Saved data entries:
=== Begin Enclosure ===

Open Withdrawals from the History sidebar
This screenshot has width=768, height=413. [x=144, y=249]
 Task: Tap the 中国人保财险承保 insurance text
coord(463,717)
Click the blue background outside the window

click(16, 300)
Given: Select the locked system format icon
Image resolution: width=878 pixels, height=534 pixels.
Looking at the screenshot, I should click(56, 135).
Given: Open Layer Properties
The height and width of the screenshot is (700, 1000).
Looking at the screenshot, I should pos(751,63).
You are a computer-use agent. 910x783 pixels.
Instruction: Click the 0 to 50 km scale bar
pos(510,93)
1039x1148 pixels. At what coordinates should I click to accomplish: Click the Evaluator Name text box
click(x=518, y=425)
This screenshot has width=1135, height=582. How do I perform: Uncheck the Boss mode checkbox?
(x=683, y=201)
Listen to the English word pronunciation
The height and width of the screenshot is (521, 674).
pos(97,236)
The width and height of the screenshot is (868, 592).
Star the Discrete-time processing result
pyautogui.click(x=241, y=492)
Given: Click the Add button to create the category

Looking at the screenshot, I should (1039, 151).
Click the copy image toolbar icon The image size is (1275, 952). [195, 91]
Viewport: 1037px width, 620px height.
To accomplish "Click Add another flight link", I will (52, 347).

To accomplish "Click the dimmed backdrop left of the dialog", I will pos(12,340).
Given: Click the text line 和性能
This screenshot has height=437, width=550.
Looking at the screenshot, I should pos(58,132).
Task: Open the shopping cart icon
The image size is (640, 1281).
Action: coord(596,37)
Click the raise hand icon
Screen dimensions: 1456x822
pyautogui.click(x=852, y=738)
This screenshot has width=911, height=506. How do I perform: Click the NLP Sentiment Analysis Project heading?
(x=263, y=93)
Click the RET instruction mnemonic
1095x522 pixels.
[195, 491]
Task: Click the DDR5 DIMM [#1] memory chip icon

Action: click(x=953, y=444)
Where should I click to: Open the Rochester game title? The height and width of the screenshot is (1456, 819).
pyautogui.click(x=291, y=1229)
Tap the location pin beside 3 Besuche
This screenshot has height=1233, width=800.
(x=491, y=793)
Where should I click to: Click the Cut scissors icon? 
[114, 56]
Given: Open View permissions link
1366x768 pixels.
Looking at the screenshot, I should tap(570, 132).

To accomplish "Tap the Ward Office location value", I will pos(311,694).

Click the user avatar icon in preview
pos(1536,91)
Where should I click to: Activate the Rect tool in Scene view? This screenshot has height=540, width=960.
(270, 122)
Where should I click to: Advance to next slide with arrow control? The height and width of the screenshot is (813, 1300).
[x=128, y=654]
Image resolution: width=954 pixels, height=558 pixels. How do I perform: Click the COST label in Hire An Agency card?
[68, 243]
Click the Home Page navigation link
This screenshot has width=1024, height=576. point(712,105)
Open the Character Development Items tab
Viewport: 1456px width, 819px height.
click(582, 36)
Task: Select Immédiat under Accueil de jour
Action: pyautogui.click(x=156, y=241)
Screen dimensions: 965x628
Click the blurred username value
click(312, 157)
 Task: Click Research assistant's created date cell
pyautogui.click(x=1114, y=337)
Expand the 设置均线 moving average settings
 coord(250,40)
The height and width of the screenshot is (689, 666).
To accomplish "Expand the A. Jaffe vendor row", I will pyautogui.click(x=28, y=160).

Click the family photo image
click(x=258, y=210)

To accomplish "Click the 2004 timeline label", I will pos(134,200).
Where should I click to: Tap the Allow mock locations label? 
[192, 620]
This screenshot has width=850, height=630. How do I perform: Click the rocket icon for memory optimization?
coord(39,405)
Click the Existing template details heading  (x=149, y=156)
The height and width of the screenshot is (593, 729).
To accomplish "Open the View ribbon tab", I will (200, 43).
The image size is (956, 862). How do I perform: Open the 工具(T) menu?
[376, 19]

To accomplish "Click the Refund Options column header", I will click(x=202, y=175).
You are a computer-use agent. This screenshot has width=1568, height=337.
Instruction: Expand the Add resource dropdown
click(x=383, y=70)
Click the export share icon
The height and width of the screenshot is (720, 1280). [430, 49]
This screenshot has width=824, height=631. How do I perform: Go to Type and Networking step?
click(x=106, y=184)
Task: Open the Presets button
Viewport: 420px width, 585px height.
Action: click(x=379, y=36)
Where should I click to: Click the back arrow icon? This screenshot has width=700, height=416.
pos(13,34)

=== End Enclosure ===

WHAT THE TASK REQUIRES: Each record above should be returned exactly as written.

RESULT:
Open Withdrawals from the History sidebar
This screenshot has width=768, height=413. [x=144, y=249]
 Task: Tap the 中国人保财险承保 insurance text
coord(463,717)
Click the blue background outside the window

click(16, 300)
Given: Select the locked system format icon
Image resolution: width=878 pixels, height=534 pixels.
Looking at the screenshot, I should click(56, 135).
Given: Open Layer Properties
The height and width of the screenshot is (700, 1000).
Looking at the screenshot, I should pos(751,63).
You are a computer-use agent. 910x783 pixels.
Instruction: Click the 0 to 50 km scale bar
pos(510,93)
1039x1148 pixels. At what coordinates should I click to accomplish: Click the Evaluator Name text box
click(x=518, y=425)
This screenshot has width=1135, height=582. How do I perform: Uncheck the Boss mode checkbox?
(x=683, y=201)
Listen to the English word pronunciation
The height and width of the screenshot is (521, 674).
pos(97,236)
The width and height of the screenshot is (868, 592).
Star the Discrete-time processing result
pyautogui.click(x=241, y=492)
Given: Click the Add button to create the category

Looking at the screenshot, I should (1039, 151).
Click the copy image toolbar icon The image size is (1275, 952). [195, 91]
Viewport: 1037px width, 620px height.
To accomplish "Click Add another flight link", I will (52, 347).

To accomplish "Click the dimmed backdrop left of the dialog", I will pos(12,340).
Given: Click the text line 和性能
This screenshot has height=437, width=550.
Looking at the screenshot, I should pos(58,132).
Task: Open the shopping cart icon
The image size is (640, 1281).
Action: coord(596,37)
Click the raise hand icon
Screen dimensions: 1456x822
pyautogui.click(x=852, y=738)
This screenshot has width=911, height=506. How do I perform: Click the NLP Sentiment Analysis Project heading?
(x=263, y=93)
Click the RET instruction mnemonic
1095x522 pixels.
[195, 491]
Task: Click the DDR5 DIMM [#1] memory chip icon

Action: click(x=953, y=444)
Where should I click to: Open the Rochester game title? The height and width of the screenshot is (1456, 819).
pyautogui.click(x=291, y=1229)
Tap the location pin beside 3 Besuche
This screenshot has height=1233, width=800.
(x=491, y=793)
Where should I click to: Click the Cut scissors icon? 
[114, 56]
Given: Open View permissions link
1366x768 pixels.
Looking at the screenshot, I should tap(570, 132).

To accomplish "Tap the Ward Office location value", I will pos(311,694).

Click the user avatar icon in preview
pos(1536,91)
Where should I click to: Activate the Rect tool in Scene view? This screenshot has height=540, width=960.
(270, 122)
Where should I click to: Advance to next slide with arrow control? The height and width of the screenshot is (813, 1300).
[x=128, y=654]
Image resolution: width=954 pixels, height=558 pixels. How do I perform: Click the COST label in Hire An Agency card?
[68, 243]
Click the Home Page navigation link
This screenshot has width=1024, height=576. point(712,105)
Open the Character Development Items tab
Viewport: 1456px width, 819px height.
click(582, 36)
Task: Select Immédiat under Accueil de jour
Action: pyautogui.click(x=156, y=241)
Screen dimensions: 965x628
Click the blurred username value
click(312, 157)
 Task: Click Research assistant's created date cell
pyautogui.click(x=1114, y=337)
Expand the 设置均线 moving average settings
 coord(250,40)
The height and width of the screenshot is (689, 666).
To accomplish "Expand the A. Jaffe vendor row", I will pyautogui.click(x=28, y=160).

Click the family photo image
click(x=258, y=210)

To accomplish "Click the 2004 timeline label", I will pos(134,200).
Where should I click to: Tap the Allow mock locations label? 
[192, 620]
This screenshot has width=850, height=630. How do I perform: Click the rocket icon for memory optimization?
coord(39,405)
Click the Existing template details heading  (x=149, y=156)
The height and width of the screenshot is (593, 729).
To accomplish "Open the View ribbon tab", I will (200, 43).
The image size is (956, 862). How do I perform: Open the 工具(T) menu?
[376, 19]

To accomplish "Click the Refund Options column header", I will click(x=202, y=175).
You are a computer-use agent. This screenshot has width=1568, height=337.
Instruction: Expand the Add resource dropdown
click(x=383, y=70)
Click the export share icon
The height and width of the screenshot is (720, 1280). [430, 49]
This screenshot has width=824, height=631. How do I perform: Go to Type and Networking step?
click(x=106, y=184)
Task: Open the Presets button
Viewport: 420px width, 585px height.
Action: click(x=379, y=36)
Where should I click to: Click the back arrow icon? This screenshot has width=700, height=416.
pos(13,34)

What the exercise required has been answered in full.